● Document passage:
☆ ☆ ☆ ☆ ☆ ☆ ☆
Two former U.S. special forces soldiers were among 17 people arrested in Venezuela this week and accused of trying to topple the country’s embattled president, Nicolás Maduro. A Florida-based private security contractor allegedly orchestrated the murky operation and live-tweeted the incursion. “A daring amphibious raid was launched from the border of Colombia deep into the heart of Caracas,” said Jordan Goudreau, the founder of the security contractor Silvercorp, in a video on Sunday.

By the time the video was posted online, eight operatives had been killed after being intercepted by the Venezuelan military. A second boat of would-be invaders was captured on Monday. The plot appears to have been infiltrated by Venezuelan intelligence. It was also picked up the Associated Press, which published a detailed account of Goudreau’s plans three days before the attack. One former U.S. diplomat has described the story as a “Keystone Cops Bay of Pigs.”

If Maduro was looking for a propaganda coup, he could not have scripted one better himself. What’s good for Maduro is bad for opposition leader Juan Guaidó, whose lieutenants were reportedly involved in planning the boondoggle. Guaidó is recognized by nearly 60 countries, including the United States, as the rightful leader of Venezuela.
☆ ☆ ☆ ☆ ☆ ☆ ☆
● Information supplied:
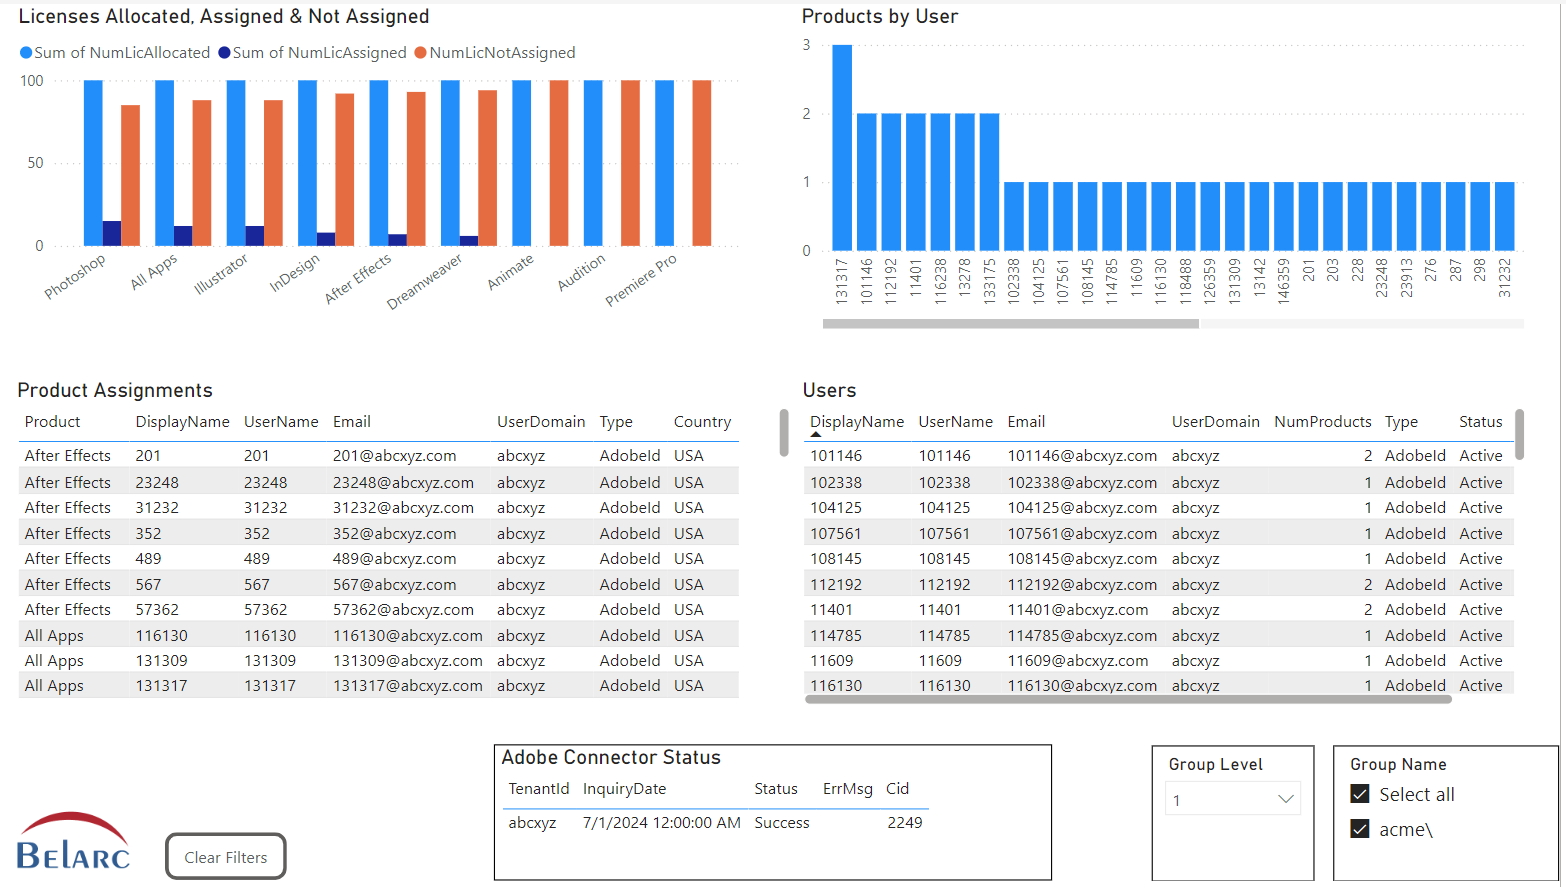Click the Sum of NumLicAllocated legend marker
Viewport: 1566px width, 887px height.
pos(26,53)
☆ ☆ ☆ ☆ ☆ ☆ ☆
● To be done:
1. From the passage on the Venezuela raid above, return the text verbatim, starting with "Two former U.S." and going on through "video on Sunday.".
2. Translate into Spanish the following sentence from the passage on the Venezuela raid: "A second boat of would-be invaders was captured on Monday."

● Exercise answers:
1.
Two former U.S. special forces soldiers were among 17 people arrested in Venezuela this week and accused of trying to topple the country’s embattled president, Nicolás Maduro. A Florida-based private security contractor allegedly orchestrated the murky operation and live-tweeted the incursion. “A daring amphibious raid was launched from the border of Colombia deep into the heart of Caracas,” said Jordan Goudreau, the founder of the security contractor Silvercorp, in a video on Sunday.

2. Un segundo barco de aspirantes a invasores fue capturado el lunes.